Performance is an important criterion every software application might satisfy and each Architect should have in mind when designing and putting in place the Quality Attribute tactics, if this is an important ASR (Architectural Significant Requirement). Sometimes it becomes really hard to tune and improve a mature and complex application especially because the performance might be influenced by a lot of factors. The key for sorting this out is to know exactly how to isolate and put aside the external components that cannot be improved too much since they are out of the application’s control (e.g. network or middleware systems latency) or parts of the application which must be kept as serial (e.g. see Amdahl’s Law) and to focus on components closer to the developer’s control, subject of improvements. After deciding what exactly should be measured it is important to know how to do that in a proper way. Also, when discussing about measuring performance there are specific characteristics from one programming language to another and it involves a deeper understanding from both software and hardware perspective. In the current article I will try to discuss some guidelines useful to measure performance at the Java application level, independent of any other external systems.

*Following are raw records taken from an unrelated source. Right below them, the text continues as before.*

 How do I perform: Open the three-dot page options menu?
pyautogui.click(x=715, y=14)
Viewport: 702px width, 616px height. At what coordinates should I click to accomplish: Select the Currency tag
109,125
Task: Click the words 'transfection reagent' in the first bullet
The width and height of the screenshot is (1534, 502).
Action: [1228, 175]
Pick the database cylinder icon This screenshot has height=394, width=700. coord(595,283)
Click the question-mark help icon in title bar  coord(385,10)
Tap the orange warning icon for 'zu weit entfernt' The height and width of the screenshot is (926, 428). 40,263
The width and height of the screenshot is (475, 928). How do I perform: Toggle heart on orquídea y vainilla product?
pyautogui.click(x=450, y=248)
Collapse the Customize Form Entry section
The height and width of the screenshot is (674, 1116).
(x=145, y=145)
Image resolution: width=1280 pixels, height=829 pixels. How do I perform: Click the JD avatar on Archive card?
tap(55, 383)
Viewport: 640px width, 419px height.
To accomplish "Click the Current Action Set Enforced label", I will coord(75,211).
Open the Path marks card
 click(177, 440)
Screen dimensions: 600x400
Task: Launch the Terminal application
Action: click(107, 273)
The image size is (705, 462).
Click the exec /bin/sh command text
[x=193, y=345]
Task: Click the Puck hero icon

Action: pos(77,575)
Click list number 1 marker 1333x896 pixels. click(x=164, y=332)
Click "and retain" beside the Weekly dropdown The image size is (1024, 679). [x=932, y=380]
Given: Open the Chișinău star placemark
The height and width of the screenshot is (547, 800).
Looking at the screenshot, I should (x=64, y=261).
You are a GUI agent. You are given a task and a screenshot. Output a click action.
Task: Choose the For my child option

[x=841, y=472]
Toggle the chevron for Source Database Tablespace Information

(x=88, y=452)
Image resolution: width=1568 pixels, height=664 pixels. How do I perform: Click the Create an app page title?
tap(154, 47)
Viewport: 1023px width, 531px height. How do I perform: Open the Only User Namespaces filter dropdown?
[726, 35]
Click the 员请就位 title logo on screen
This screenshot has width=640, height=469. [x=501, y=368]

When measuring performance, there are two major performance manifestations:
- Throughput, which is the amount of work per unit of time
- Response time (sometimes referred as latency) which means how long the operations take
Sometimes it is much easier to improve the throughput (e.g. increasing number of threads and running the algorithm in parallel) but it might get a worse latency (e.g. thread context scheduling causes overhead at the OS level). There are other situations when response time cannot be improved anymore (e.g. it takes 1h to successfully run the algorithm by one thread) instead we can focus on increasing the throughput, because the response time does not matter, it cannot be improved anymore.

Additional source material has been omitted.